(Pixel coordinate grounding data)
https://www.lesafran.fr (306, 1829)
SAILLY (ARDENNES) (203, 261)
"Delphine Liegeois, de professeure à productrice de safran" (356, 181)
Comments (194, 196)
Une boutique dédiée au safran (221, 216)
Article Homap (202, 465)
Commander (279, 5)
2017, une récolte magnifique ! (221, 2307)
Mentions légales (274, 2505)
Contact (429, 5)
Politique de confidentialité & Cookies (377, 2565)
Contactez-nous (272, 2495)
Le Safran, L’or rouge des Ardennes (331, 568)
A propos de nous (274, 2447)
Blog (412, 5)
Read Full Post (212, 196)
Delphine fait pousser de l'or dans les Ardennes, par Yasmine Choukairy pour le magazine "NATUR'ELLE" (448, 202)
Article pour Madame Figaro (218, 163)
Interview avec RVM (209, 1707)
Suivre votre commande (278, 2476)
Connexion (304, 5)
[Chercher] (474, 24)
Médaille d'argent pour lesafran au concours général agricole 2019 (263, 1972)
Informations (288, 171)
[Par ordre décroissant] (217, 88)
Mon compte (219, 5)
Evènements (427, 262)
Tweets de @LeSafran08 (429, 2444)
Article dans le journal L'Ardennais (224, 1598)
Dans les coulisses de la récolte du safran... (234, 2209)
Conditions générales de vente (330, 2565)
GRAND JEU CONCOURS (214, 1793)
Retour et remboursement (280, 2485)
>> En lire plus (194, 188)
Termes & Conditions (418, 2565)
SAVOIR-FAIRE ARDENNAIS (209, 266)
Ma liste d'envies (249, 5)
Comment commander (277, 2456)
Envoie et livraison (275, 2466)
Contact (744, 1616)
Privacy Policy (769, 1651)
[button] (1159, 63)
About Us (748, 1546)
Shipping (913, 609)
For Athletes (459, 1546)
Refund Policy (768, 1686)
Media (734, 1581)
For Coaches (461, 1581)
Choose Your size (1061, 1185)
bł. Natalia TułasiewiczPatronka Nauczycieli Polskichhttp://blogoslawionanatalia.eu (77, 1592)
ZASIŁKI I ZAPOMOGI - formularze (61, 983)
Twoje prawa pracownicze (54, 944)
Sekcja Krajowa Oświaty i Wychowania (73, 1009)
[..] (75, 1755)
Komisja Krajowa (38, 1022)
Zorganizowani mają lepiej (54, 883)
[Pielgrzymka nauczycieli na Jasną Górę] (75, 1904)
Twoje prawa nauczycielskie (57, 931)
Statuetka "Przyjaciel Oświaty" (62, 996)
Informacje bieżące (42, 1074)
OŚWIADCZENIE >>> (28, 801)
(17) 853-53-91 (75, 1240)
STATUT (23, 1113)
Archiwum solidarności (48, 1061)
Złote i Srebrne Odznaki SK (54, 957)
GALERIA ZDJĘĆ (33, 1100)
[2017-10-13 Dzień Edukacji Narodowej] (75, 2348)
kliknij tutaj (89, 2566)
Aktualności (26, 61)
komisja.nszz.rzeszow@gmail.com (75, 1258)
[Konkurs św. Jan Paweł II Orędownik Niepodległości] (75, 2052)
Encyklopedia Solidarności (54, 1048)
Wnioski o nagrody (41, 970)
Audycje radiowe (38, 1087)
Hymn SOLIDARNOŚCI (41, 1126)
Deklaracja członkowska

**WORK TO COMPLETE:**
Each line above from the one with "2017, une récolte magnifique ! (221, 2307)" up to and including the one with "Blog (412, 5)" must be set down exactly, and no line outside that span may appear.

**WRITTEN ANSWER:**
2017, une récolte magnifique ! (221, 2307)
Mentions légales (274, 2505)
Contact (429, 5)
Politique de confidentialité & Cookies (377, 2565)
Contactez-nous (272, 2495)
Le Safran, L’or rouge des Ardennes (331, 568)
A propos de nous (274, 2447)
Blog (412, 5)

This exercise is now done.